Analysing the US NOAA storm database, which captures data from 1951 to Nov 2011, to arrive at which “EVTYPE” (Event Type) causes more harm(Fatalities and Injuries) and more economic damage (Property & Crop)
library(dplyr)
We analyse Storm Events Database. We start by downloading the zipped data file(csv.bz2) and read it into R and name the file as ‘storm’.
download.file("https://d396qusza40orc.cloudfront.net/repdata%2Fdata%2FStormData.csv.bz2","Storm_data.csv.bz2")
storm<-read.csv("Storm_data.csv.bz2",sep=",",header=TRUE,stringsAsFactors = FALSE)

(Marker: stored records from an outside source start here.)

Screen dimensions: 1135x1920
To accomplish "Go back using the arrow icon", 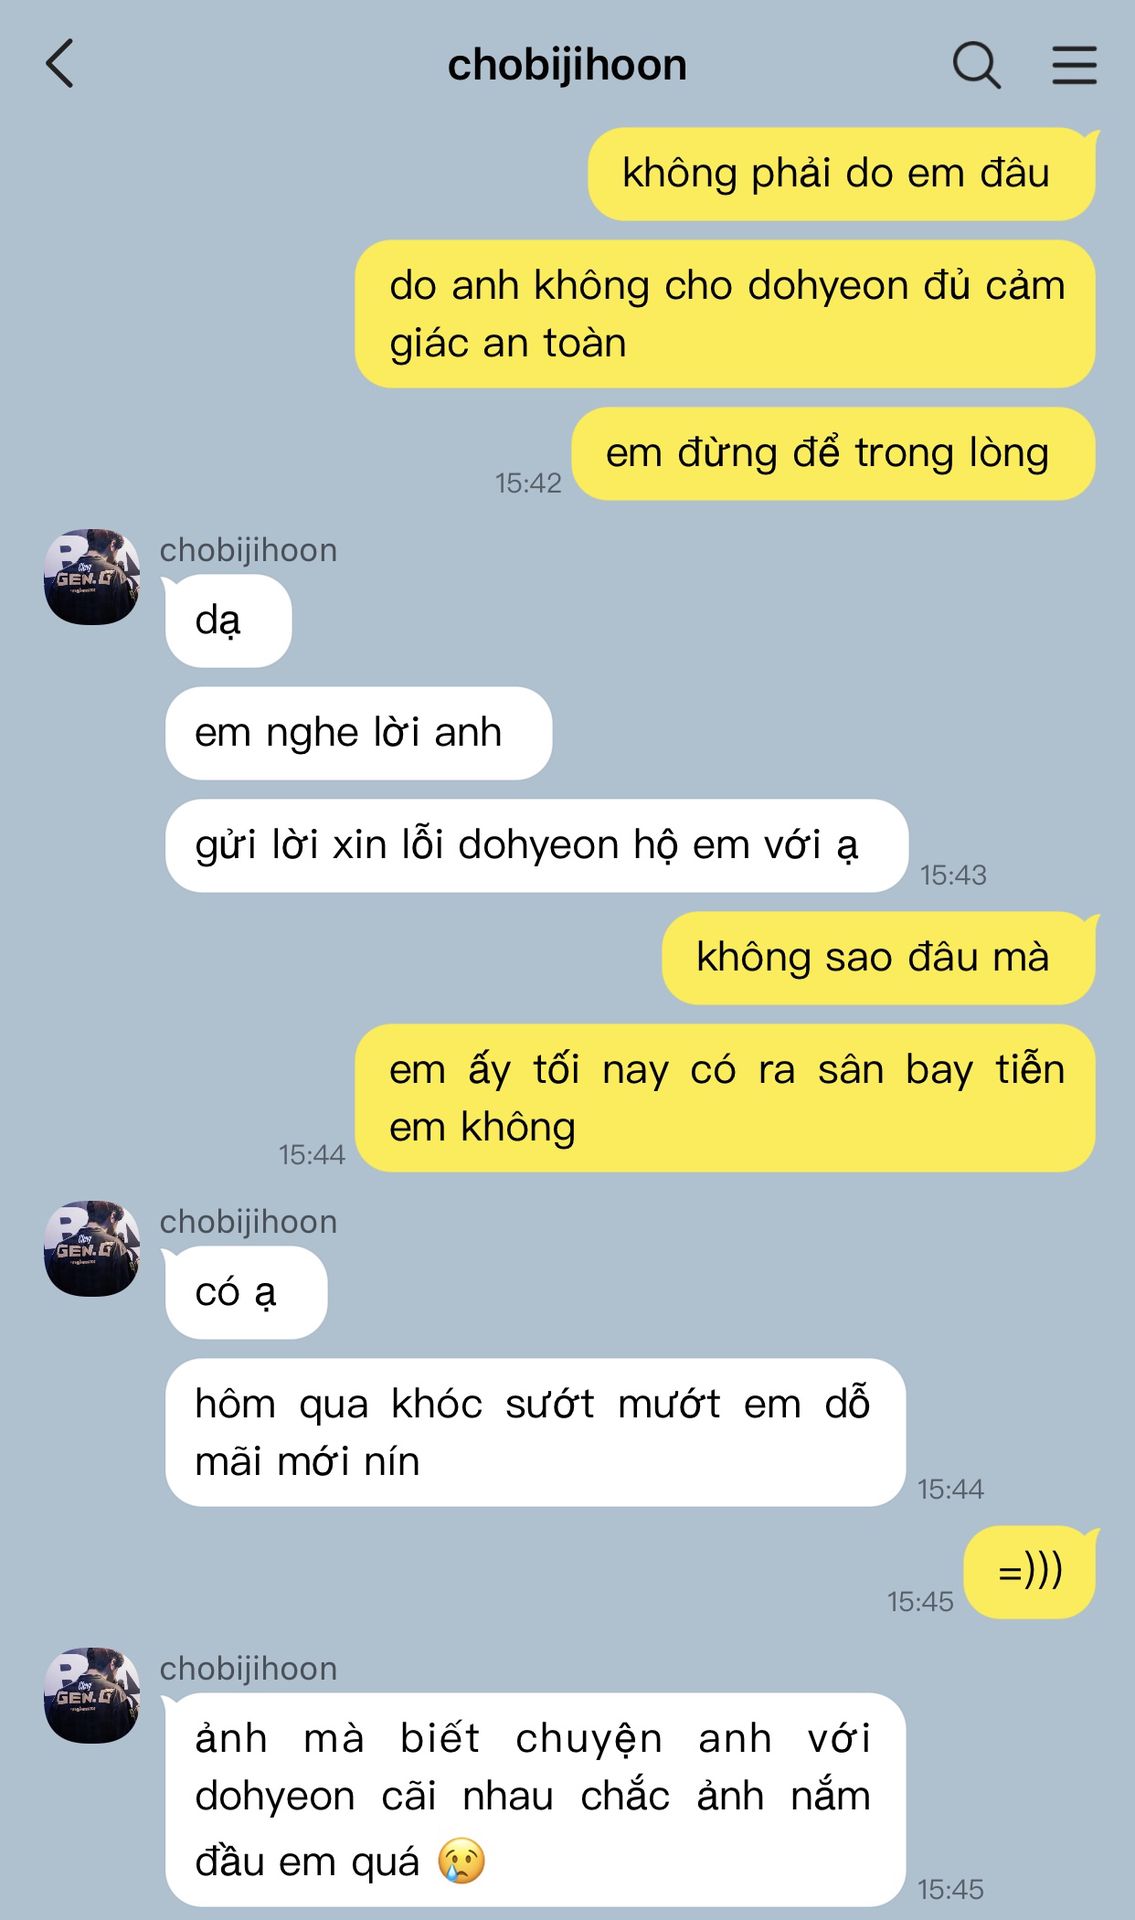I will point(60,64).
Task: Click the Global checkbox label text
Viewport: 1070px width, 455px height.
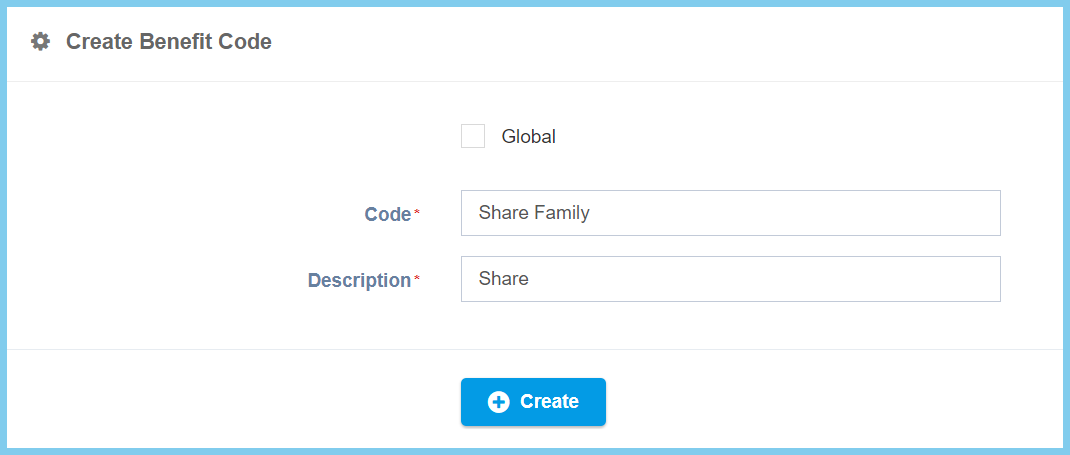Action: [528, 137]
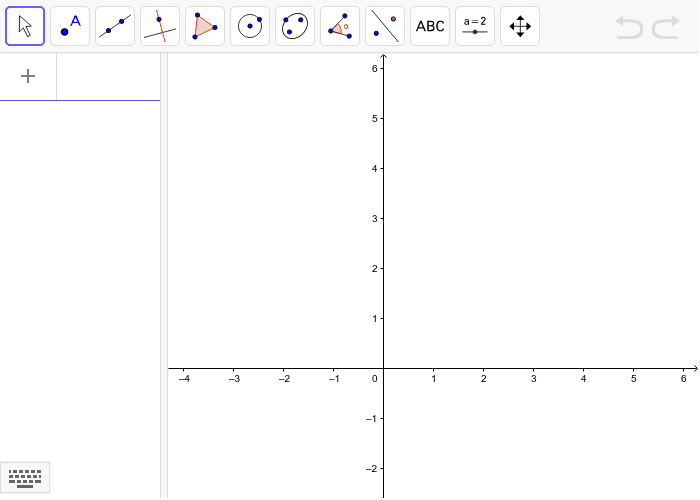Select the Polygon tool
The width and height of the screenshot is (700, 500).
[205, 26]
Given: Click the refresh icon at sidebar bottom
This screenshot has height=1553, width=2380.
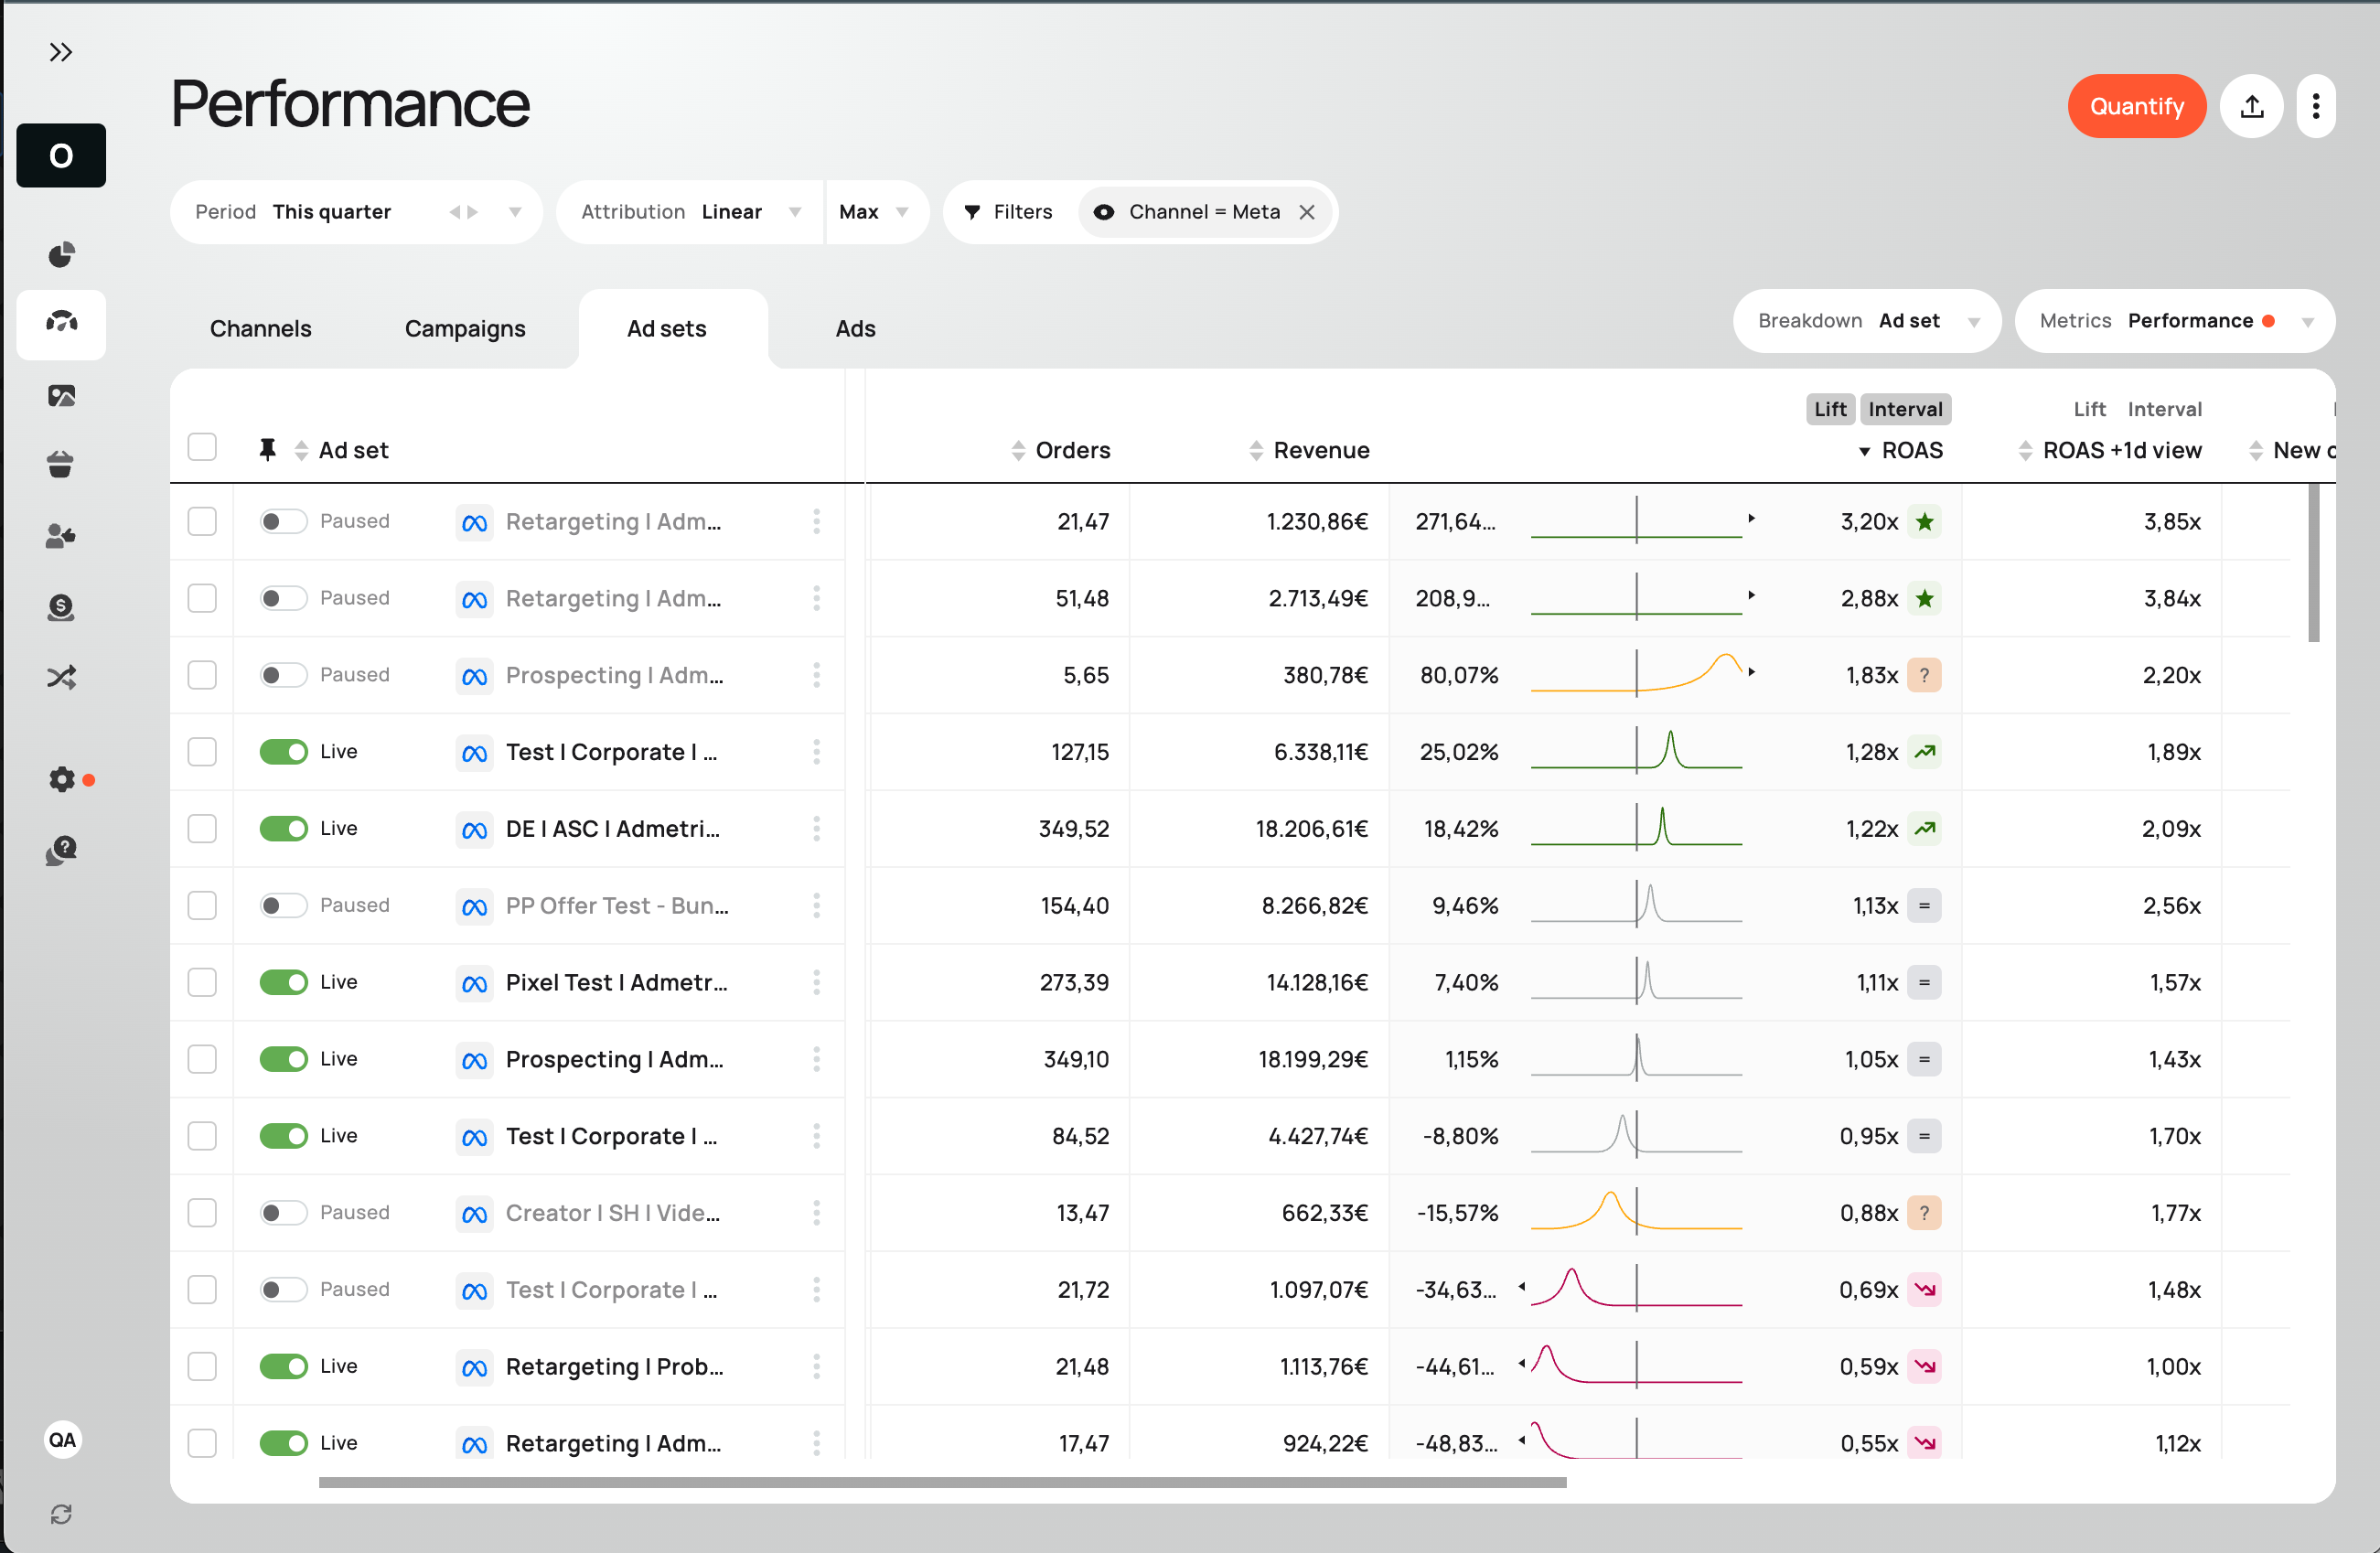Looking at the screenshot, I should point(61,1514).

Upon veiwing the data, it is clear that we need 8th column (EVTYPE) and 23rd to 28th columns (FATALITIES,INJURIES,PROPDMG,PROPDMGEXP,CROPDMG,CROPDMGEXP) to answer the questions asked
Across the United States, which types of events (as indicated in the EVTYPE) are most harmful with respect to population health? As stated earlier, we need 8th column (EVTYPE) and 23rd column (FATALITIES) & 24th column (INJURIES) to find the answer.Hence we select those columns and then group it by EVTYPEs.From the resultant data we summarise by summing up Fatalities and Injuries. Subsequent to that we arrange the sum of Fatalities and Injuries, which is an actual indicator of the harmfulness wreaked upon these natural disaster EVTYPEs.We arrange the result in descending oderand select the top 20 by slciing it.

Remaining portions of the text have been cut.